WASHINGTON -- Gladiator season may have arrived in the fight for the Republican nomination.
Three days before the next Republican presidential debate, signs abound that some rivals of billionaire developer Donald Trump are taking aim at his decisive lead with attacks on his divisive rhetoric and vague policy.
"There will probably be more elbows thrown at that debate," Republican National Committee chairman Reince Priebus said Sunday on CNN's "State of the Union."
The field would narrow, he added: "There's not enough hard cash to go around to pay campaigns in these states in order to keep 17 candidates alive."
From the campaign to cable television, some of Trump's rivals are testing ways to hobble his bid, since the mogul's own bombast and lack of policy details have not.
"Someone has to bring him down," Kentucky Sen. Rand Paul said last week. "I'm not going to sit quietly by and let the disaster that is Donald Trump become the nominee."
For all of the GOP hopefuls, the CNN debate Wednesday at the Ronald Reagan Presidential Library in Simi Valley, California, is the last chance for several weeks to claim the national spotlight. Pope Francis is poised to eclipse national politics with his tour of the hemisphere, football season begins and Congress faces serious decisions about whether to fund or close the government.

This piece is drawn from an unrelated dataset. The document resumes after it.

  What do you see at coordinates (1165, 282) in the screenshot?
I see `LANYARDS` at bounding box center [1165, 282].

Over the weekend, Trump's rivals campaign-tested their approaches, which seemed aimed at his credibility and his smash-mouth style.

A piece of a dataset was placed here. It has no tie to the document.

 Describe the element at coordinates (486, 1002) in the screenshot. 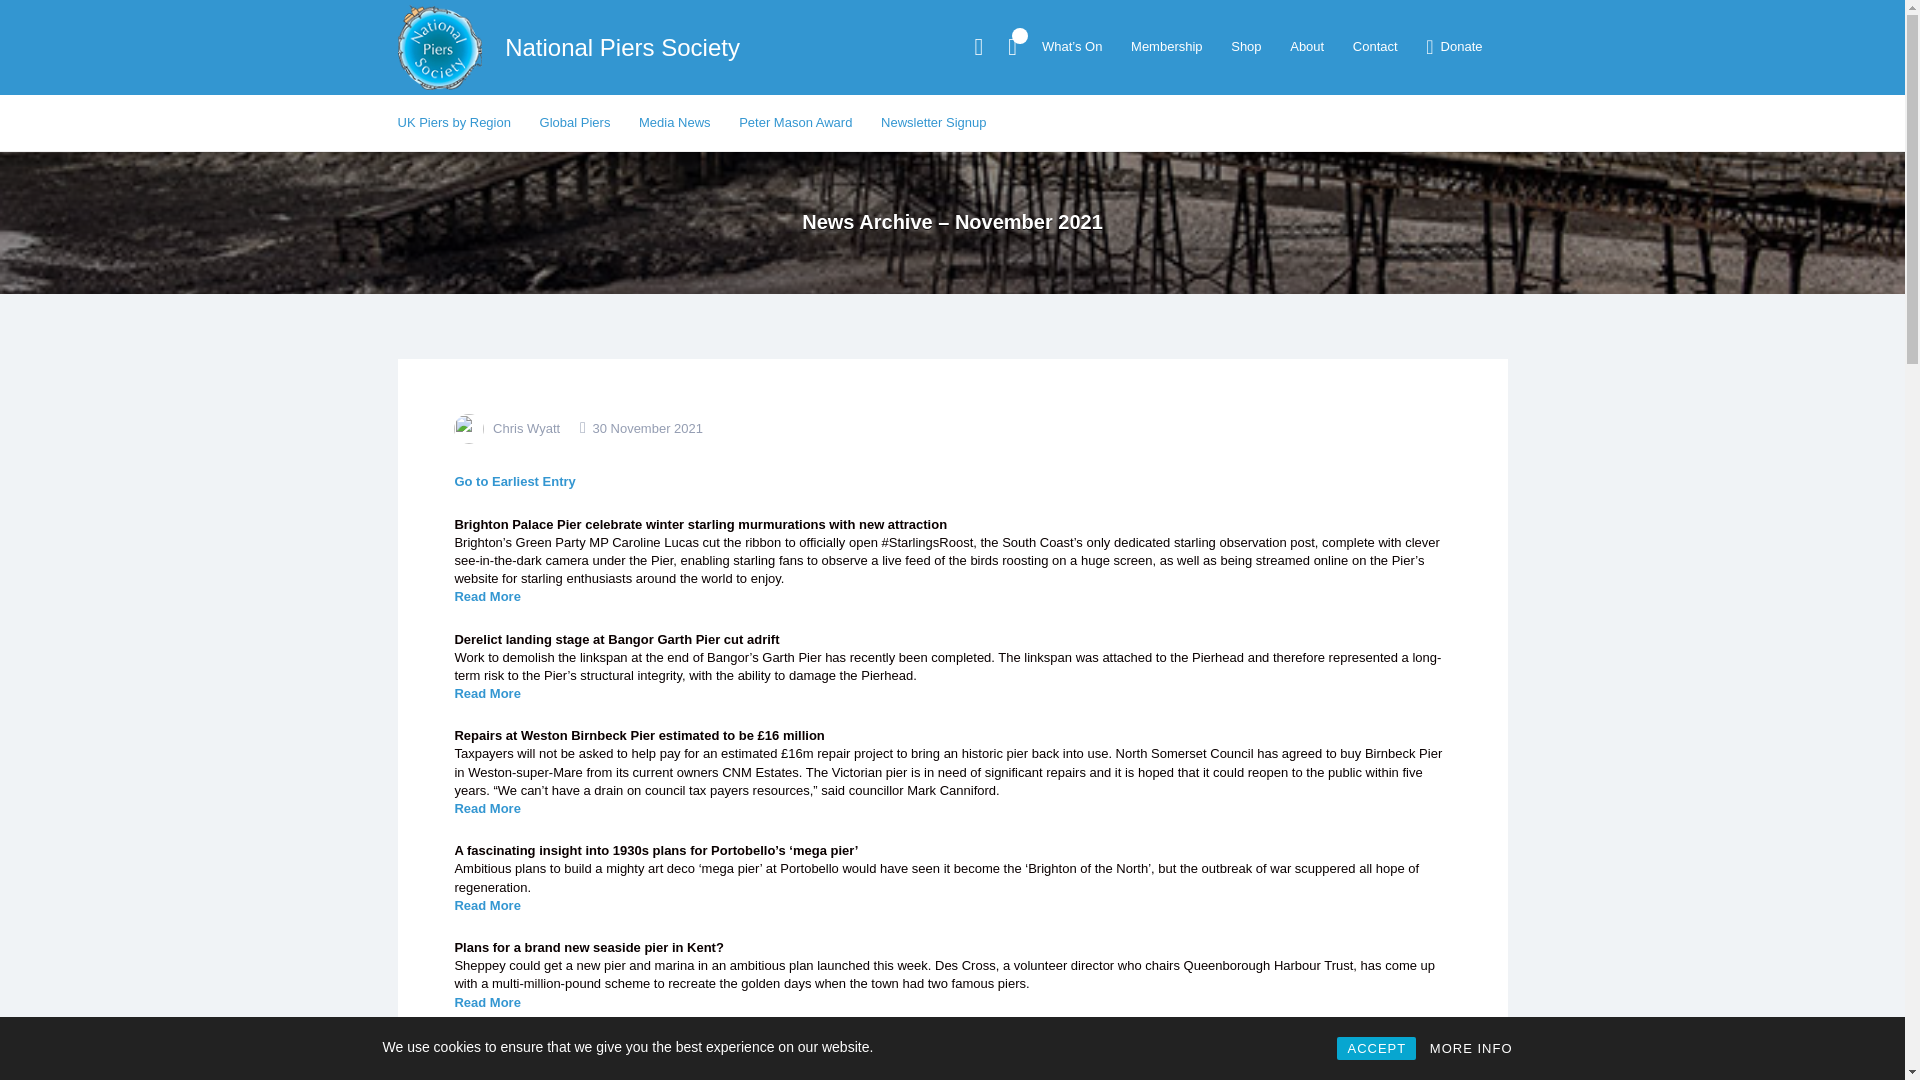

I see `Read More` at that location.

"Mr. Trump says that I can't speak Spanish," Jeb Bush, speaking Spanish, said Saturday in Miami. "Pobrecito (poor guy)."
And Carly Fiorina, whose face Trump ridiculed in a Rolling Stone interview, tried dismissal.
"Donald Trump is an entertainer," she told reporters in Dover, New Hampshire. Leadership is not "about how big your office is, it's not about how big your airplane, your helicopter or your ego is," she added in another appearance.